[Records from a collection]
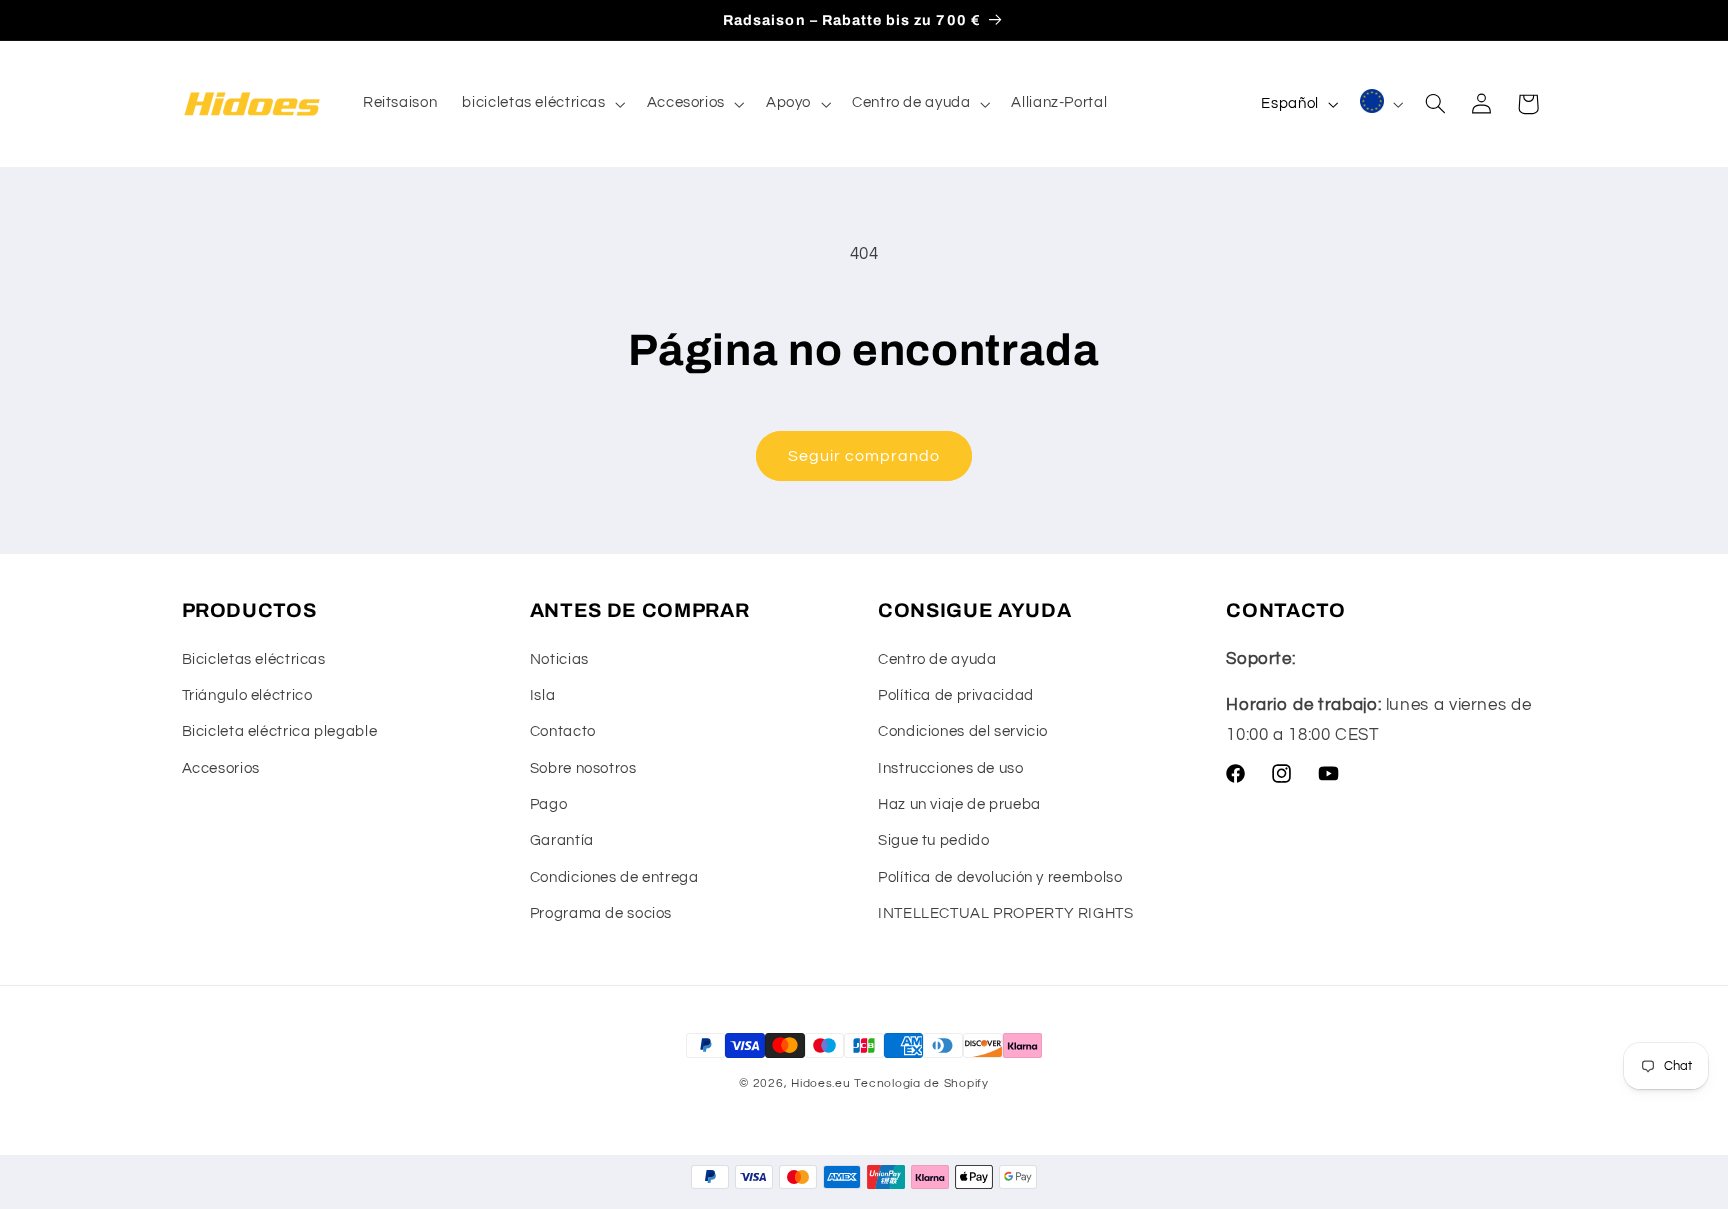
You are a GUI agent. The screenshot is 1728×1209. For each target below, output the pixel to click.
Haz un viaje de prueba (959, 804)
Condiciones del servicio (963, 731)
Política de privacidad (956, 695)
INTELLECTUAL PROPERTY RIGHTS (1006, 913)
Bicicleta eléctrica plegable (280, 731)
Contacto (563, 731)
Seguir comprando (864, 456)
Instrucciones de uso (951, 768)
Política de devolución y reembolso (1000, 877)
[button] (542, 104)
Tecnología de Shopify (921, 1083)
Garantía (562, 840)
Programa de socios (601, 913)
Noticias (559, 659)
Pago (549, 804)
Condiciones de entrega (614, 877)
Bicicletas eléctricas (254, 659)
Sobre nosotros (583, 768)
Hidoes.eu (821, 1083)
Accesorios (221, 768)
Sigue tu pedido (933, 840)
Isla (543, 695)
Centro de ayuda (937, 659)
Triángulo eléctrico (247, 695)
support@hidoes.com (1386, 659)
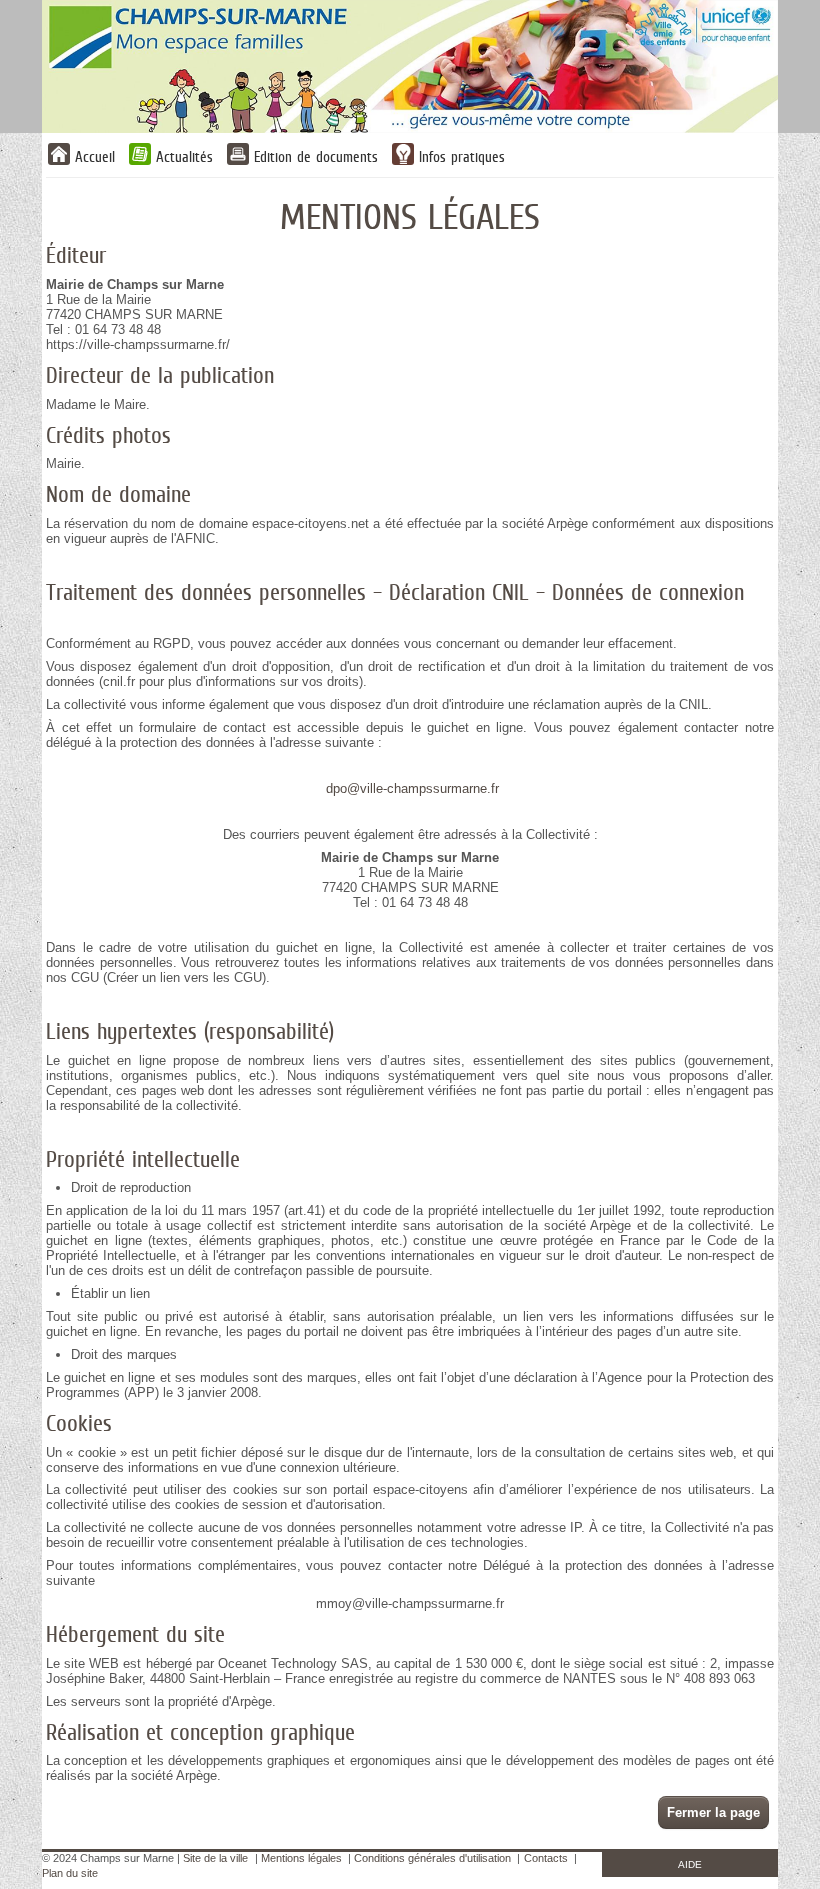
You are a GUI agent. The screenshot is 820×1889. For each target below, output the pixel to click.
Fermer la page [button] (713, 1812)
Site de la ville (215, 1858)
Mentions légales (301, 1858)
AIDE (690, 1864)
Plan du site (70, 1873)
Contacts (546, 1858)
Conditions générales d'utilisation (432, 1858)
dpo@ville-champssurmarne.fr (412, 788)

» TASK TO COMPLETE
Return each of the lines exactly as they appear above, with no images.

» ANSWER TO THIS PROBLEM
You are a GUI agent. The screenshot is 1728×1209. For each target below, output the pixel to click.
Haz un viaje de prueba (959, 804)
Condiciones del servicio (963, 731)
Política de privacidad (956, 695)
INTELLECTUAL PROPERTY RIGHTS (1006, 913)
Bicicleta eléctrica plegable (280, 731)
Contacto (563, 731)
Seguir comprando (864, 456)
Instrucciones de uso (951, 768)
Política de devolución y reembolso (1000, 877)
[button] (542, 104)
Tecnología de Shopify (921, 1083)
Garantía (562, 840)
Programa de socios (601, 913)
Noticias (559, 659)
Pago (549, 804)
Condiciones de entrega (614, 877)
Bicicletas eléctricas (254, 659)
Sobre nosotros (583, 768)
Hidoes.eu (821, 1083)
Accesorios (221, 768)
Sigue tu pedido (933, 840)
Isla (543, 695)
Centro de ayuda (937, 659)
Triángulo eléctrico (247, 695)
support@hidoes.com (1386, 659)
You are a GUI agent. The screenshot is 820×1889. For each target below, output the pixel to click.
Fermer la page [button] (713, 1812)
Site de la ville (215, 1858)
Mentions légales (301, 1858)
AIDE (690, 1864)
Plan du site (70, 1873)
Contacts (546, 1858)
Conditions générales d'utilisation (432, 1858)
dpo@ville-champssurmarne.fr (412, 788)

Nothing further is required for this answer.